Goal of the exercise =>
Print exactly the line that contains "Where should I", then every following line through the end of the material; include nothing else and no pictures.

Given information =>
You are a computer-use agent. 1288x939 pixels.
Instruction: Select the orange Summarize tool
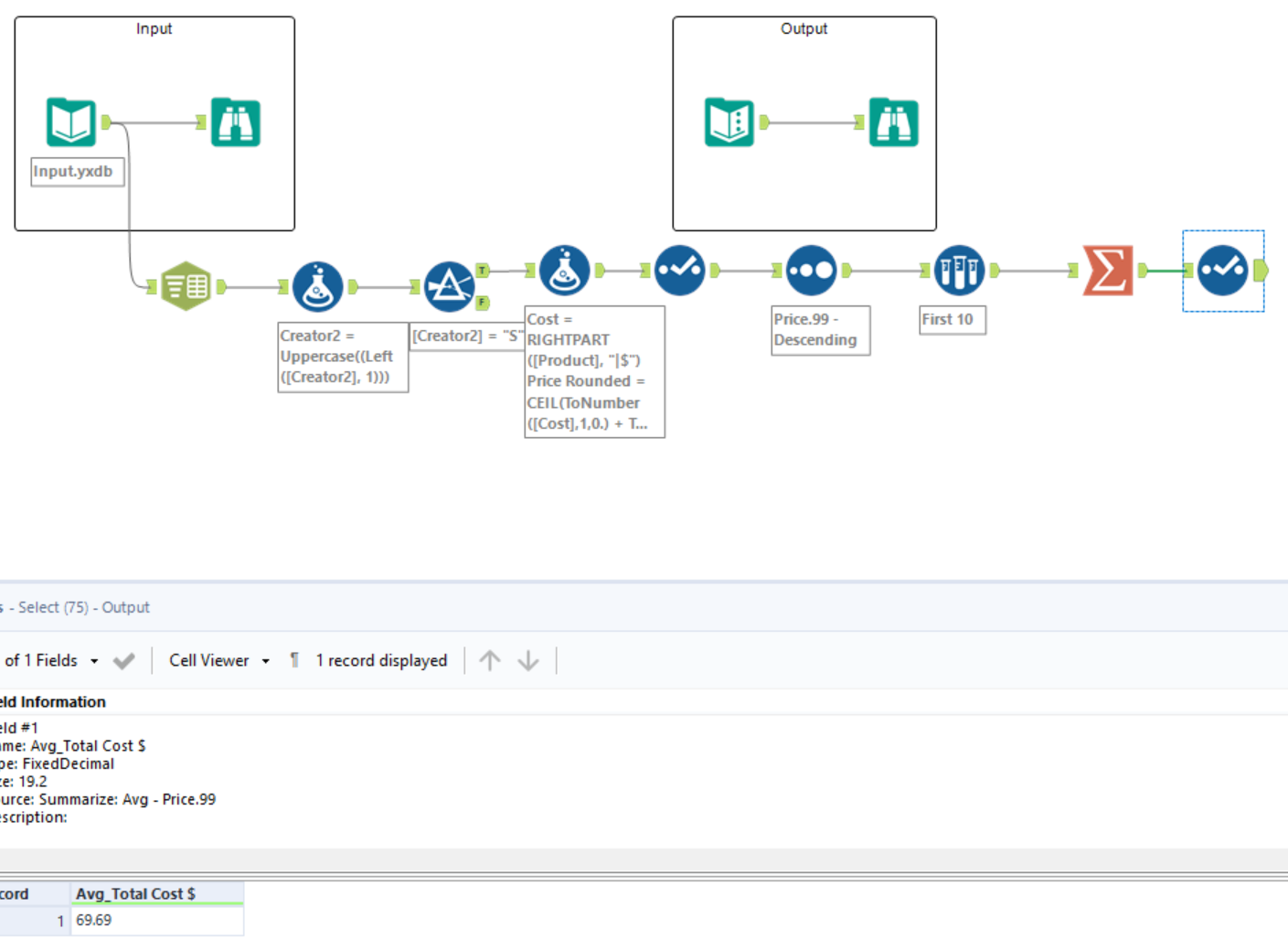click(1108, 271)
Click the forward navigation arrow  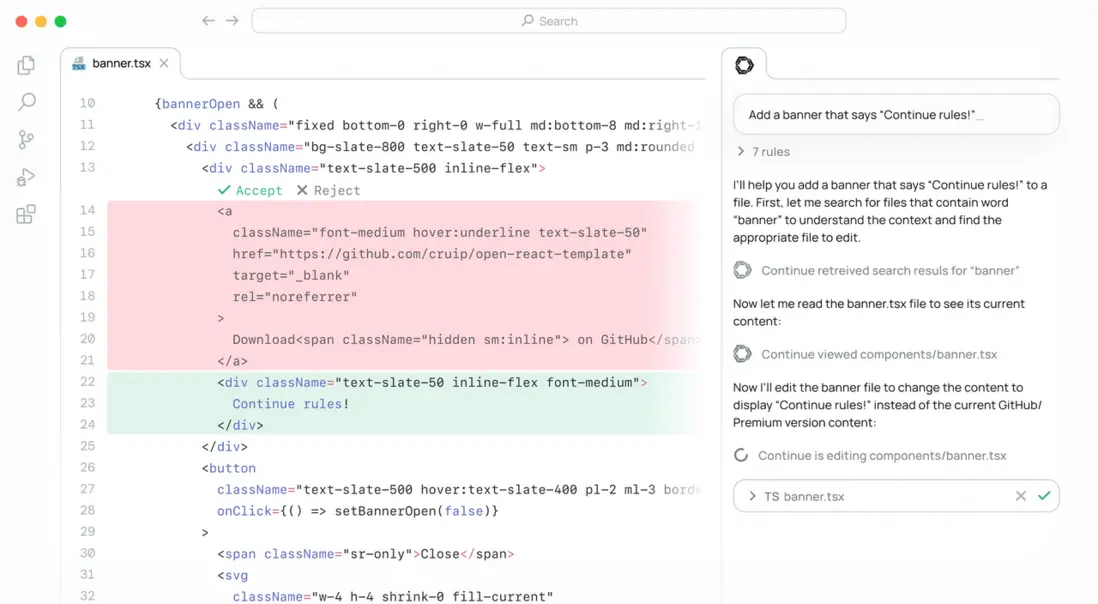pos(232,21)
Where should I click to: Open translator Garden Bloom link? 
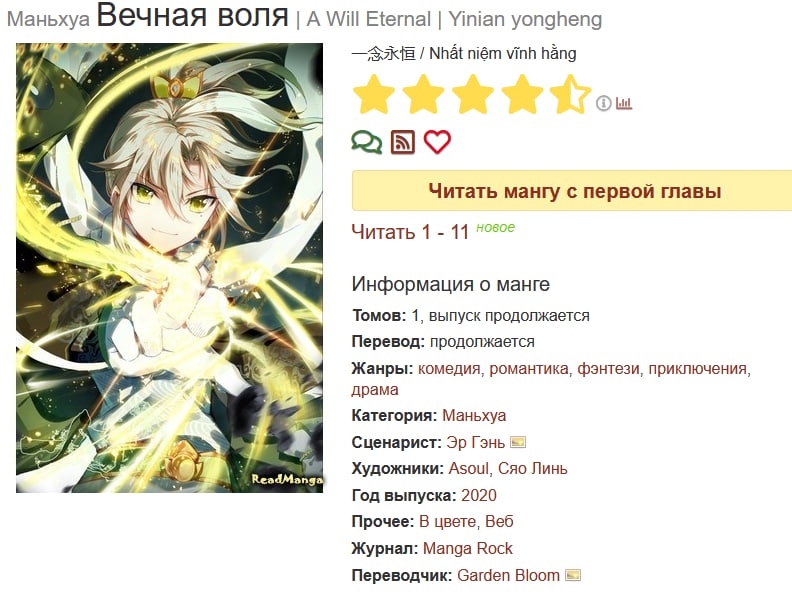508,575
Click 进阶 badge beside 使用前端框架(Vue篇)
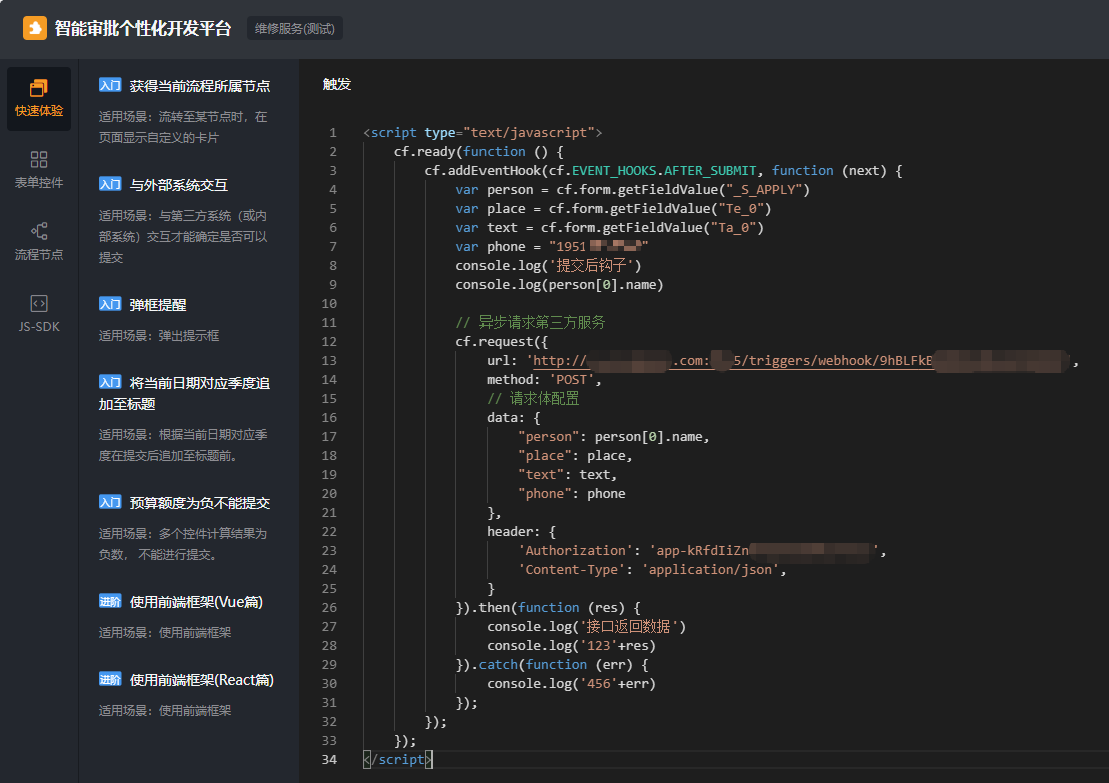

The answer =>
Where should I click to: Open translator Garden Bloom link? 
508,575
Click 进阶 badge beside 使用前端框架(Vue篇)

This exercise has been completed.